A New Novel. Finally.

On Tuesday, December 3rd, after I came home from French class (the first of the new winter term), I watched tv and ate a bowl of cereal on the sofa before getting ready for bed. It was 9:45 when I’d finished washing my face, a process that takes exactly as long and is exactly as involved as you’d expect for someone about to turn 33. I passed my office on the way to my bedroom, and made it two steps beyond the doorway—my desk framed by the open door—when the strangest thing happened to me. In what I can only attribute to some sort of divine, creative intervention: my forearms began to feel weird. (Descriptive, for a writer, I know.) As if there was a pent up charge of energy collecting in my hands. I turned back to my office and reached for my notebook. A softcover, navy blue Moleskine notebook I’d purchased almost a year ago exactly at Barnes & Noble with the intention of filling with my second novel. A notebook that, save for three (three!) pages, had sat entirely unmarked and untouched for eleven months. My hands felt shaky, needy, about to fly off my body.

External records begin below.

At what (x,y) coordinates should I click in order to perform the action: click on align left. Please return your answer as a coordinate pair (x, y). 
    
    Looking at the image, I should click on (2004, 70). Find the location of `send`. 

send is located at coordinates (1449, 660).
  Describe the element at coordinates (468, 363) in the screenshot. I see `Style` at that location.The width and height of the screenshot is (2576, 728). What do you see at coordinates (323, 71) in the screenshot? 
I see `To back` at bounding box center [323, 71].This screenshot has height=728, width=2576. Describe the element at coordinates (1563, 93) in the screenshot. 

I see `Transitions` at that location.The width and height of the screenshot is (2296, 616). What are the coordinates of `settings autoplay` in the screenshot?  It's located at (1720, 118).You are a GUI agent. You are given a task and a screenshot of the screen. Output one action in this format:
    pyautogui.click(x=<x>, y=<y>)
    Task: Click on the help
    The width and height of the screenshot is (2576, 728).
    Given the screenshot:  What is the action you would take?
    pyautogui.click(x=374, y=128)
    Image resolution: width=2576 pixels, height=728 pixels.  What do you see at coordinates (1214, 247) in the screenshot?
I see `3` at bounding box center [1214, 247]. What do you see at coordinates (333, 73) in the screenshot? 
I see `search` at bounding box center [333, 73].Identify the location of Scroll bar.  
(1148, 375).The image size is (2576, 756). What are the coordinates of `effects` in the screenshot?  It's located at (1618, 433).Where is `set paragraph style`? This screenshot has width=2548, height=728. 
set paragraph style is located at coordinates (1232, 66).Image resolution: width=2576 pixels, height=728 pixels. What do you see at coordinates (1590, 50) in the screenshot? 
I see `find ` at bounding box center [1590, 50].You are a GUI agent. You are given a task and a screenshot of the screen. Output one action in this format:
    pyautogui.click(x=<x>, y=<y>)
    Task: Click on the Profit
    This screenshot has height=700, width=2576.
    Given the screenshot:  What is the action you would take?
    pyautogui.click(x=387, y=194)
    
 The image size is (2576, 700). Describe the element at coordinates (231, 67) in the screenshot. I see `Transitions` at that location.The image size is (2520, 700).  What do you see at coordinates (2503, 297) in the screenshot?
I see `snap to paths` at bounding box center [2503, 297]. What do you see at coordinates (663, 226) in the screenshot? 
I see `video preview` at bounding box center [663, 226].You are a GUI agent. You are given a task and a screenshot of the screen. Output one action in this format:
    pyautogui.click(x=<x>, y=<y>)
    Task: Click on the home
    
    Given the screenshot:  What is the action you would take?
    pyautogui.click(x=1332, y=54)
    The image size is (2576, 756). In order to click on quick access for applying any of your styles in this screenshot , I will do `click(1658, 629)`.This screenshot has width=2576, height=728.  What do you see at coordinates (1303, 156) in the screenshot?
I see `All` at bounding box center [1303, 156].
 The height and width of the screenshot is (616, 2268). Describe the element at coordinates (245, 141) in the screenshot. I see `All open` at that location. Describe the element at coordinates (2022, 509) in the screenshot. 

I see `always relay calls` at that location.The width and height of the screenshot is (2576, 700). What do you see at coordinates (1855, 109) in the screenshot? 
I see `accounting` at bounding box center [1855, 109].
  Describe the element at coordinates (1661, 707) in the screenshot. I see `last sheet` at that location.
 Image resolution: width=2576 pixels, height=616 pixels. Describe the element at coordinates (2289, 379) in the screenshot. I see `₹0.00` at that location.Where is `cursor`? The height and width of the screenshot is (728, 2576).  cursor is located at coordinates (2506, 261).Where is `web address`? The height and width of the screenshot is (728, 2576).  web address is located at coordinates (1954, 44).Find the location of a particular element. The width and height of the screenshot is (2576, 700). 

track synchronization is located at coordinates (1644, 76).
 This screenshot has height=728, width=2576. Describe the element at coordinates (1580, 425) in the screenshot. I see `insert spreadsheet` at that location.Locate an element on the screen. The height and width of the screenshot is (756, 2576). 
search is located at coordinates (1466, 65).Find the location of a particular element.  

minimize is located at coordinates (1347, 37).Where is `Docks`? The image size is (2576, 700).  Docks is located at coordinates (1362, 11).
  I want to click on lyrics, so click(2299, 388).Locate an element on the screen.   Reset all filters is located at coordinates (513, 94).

I had to write. I physically had to or I was going to burst. I didn’t even have a choice in the matter. I barely recognized the sensation. I took the notebook to bed and proceeded to write until 12:30 in the morning, page after page of a story that came to me out of nowhere and fully formed. Character names, backstories, a plot, a title. It was all there, dropped into my head and spilling out of me onto the page with very little effort on my part, as if I was merely a conduit for it. If this is what people mean when they say they were “struck with inspiration,” I understand now precisely how physical a blow it is.

In her TedTalk, writer Elizabeth Gilbert recounts a poet describing her experience with inspiration as a “thunderous train of air” she hears in the distance and which eventually barrels towards her, the ground shaking beneath her feet. The poet would run to her desk to write it down, being chased by this poem, so that when it “thundered through her, she could collect it.” Gilbert says she’s also had times where work has come to her through a source that she can’t identify. It is, after all, “the utter maddening capriciousness of the creative process…which does not always behave rationally and can sometimes feel downright paranormal.”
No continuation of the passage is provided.